Depressa os dois meninos criaram os rituais tão necessários para ordenarem o mundo visto numa perspectiva infantil. Enquanto um brincava, construindo peça a peça a sua casinha, o outro ficava de fora, com uma telha do caraças, a apontar-lhe os defeitos na construção.
Claro que ao fim de algumas horas o que ficava de fora até inventava defeitos só para não dar a torcer o braço roído de inveja, às vezes até mobilizavam outros meninos para mandarem umas bocas ou mesmo para de alguma forma boicotarem as hipóteses de sucesso do que estivesse a brincar na altura.
Não passou muito tempo até que um dos meninos, particularmente impaciente nesse dia para esperar pelo brinquedo, contornasse as regras do jogo e passasse a apontar os defeitos não à construção mas ao outro menino. E contou de imediato com a solidariedade do resto da turma, mesmo o sector dos que pareciam mais próximos do menino que estava a brincar há demasiado tempo.
O destino acabaria por contribuir de forma involuntária para beneficiar o expediente do menino que estava à espera. As peças disponíveis para a construção às tantas eram tão poucas que começaram a aparecer buracos no telhado e até na fachada da casinha. Ainda por cima alguns amigos do menino que brincava iam colocando peças erradas, de cores e tamanhos diferentes dos que deviam (às vezes até desviavam uma peça para o bolso, sem medo de castigos se fossem apanhados), e às tantas a casinha ficou quase à beira de desabar. E ainda havia os meninos de um colégio fino estrangeiro a fingirem que davam notas, sempre medíocres, para dificultarem ainda mais a vida ao menino que estava a brincar.
Foi aí que o menino que estava de fora convenceu os outros meninos todos a mandarem embora o tosco que não conseguia, sem peças suficientes, construir a casinha que tinha na ideia quando a inaugurou, perdão, quando lhe colocou a primeira pedra. E ainda por cima tinha estado o tempo todo a achincalhar o outro menino, a acusá-lo das piores diabruras, o que bastaria para congregar todos os meninos em torno do objectivo comum de contornar as tais regras do jogo e limitar o tempo marcado pela professora para cada menino brincar.
Por outro lado, os outros meninos sonhavam com a possibilidade de conseguirem uma brincadeira partilhada, algo que certamente agradaria à professora.

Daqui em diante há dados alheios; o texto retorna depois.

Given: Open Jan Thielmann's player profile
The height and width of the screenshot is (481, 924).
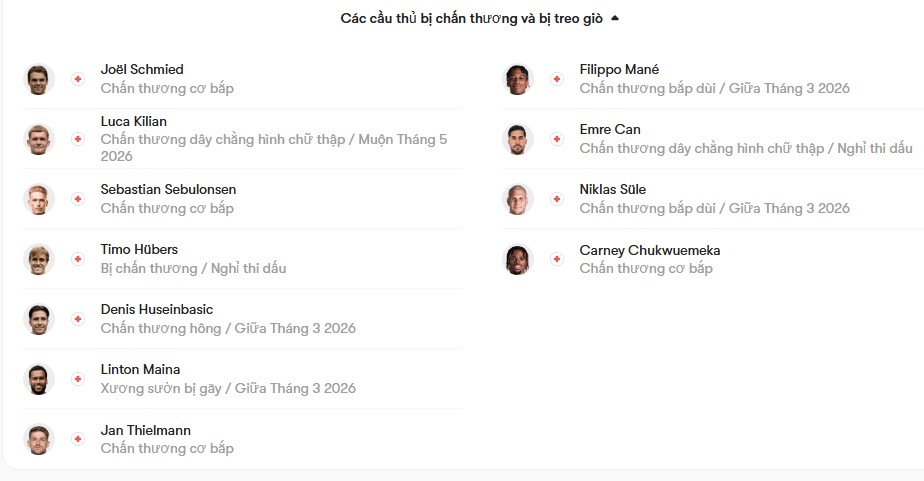Looking at the screenshot, I should pyautogui.click(x=146, y=430).
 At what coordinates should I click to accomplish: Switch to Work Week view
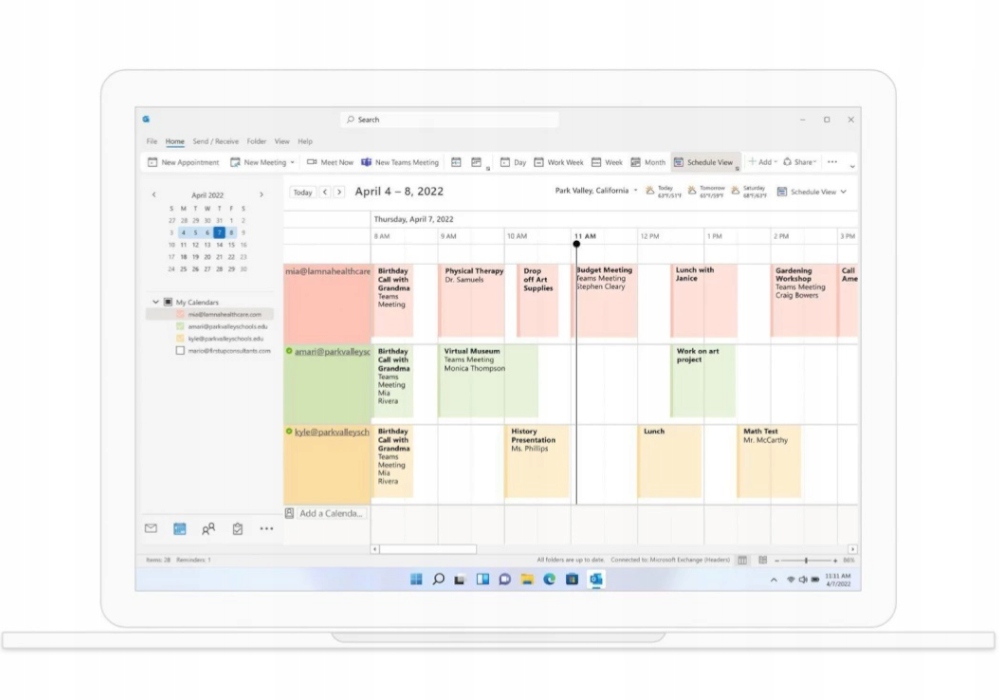coord(558,162)
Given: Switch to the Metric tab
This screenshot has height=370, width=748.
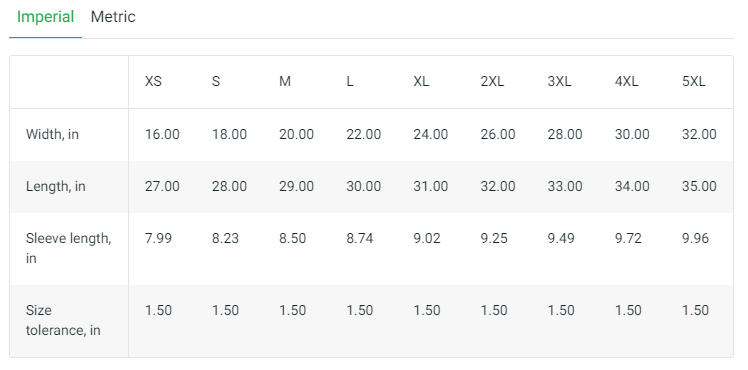Looking at the screenshot, I should [x=113, y=17].
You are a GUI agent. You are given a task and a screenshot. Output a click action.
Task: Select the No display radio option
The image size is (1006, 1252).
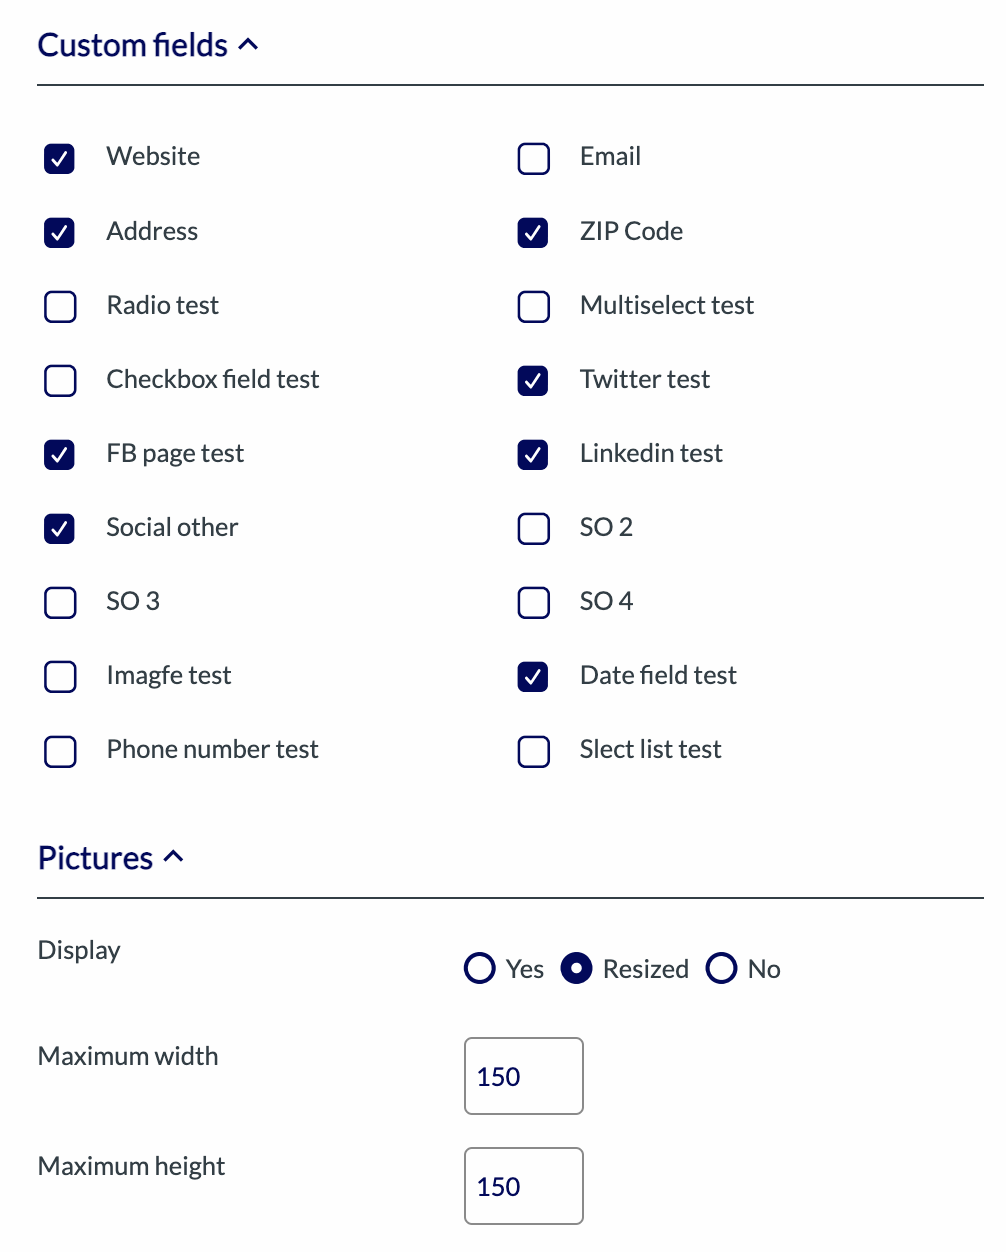(x=721, y=968)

E talvez isso atenuasse, quando ela descobrisse que faltavam tantas peças no jogo, a punição sobre os funcionários da escola que eram sempre os que arcavam com as consequências, mesmo sem algum dia terem tocado numa peça e sem serem devidamente informados sequer da verdadeira realidade das regras de um jogo que nenhum daqueles meninos parecia, afinal, saber jogar.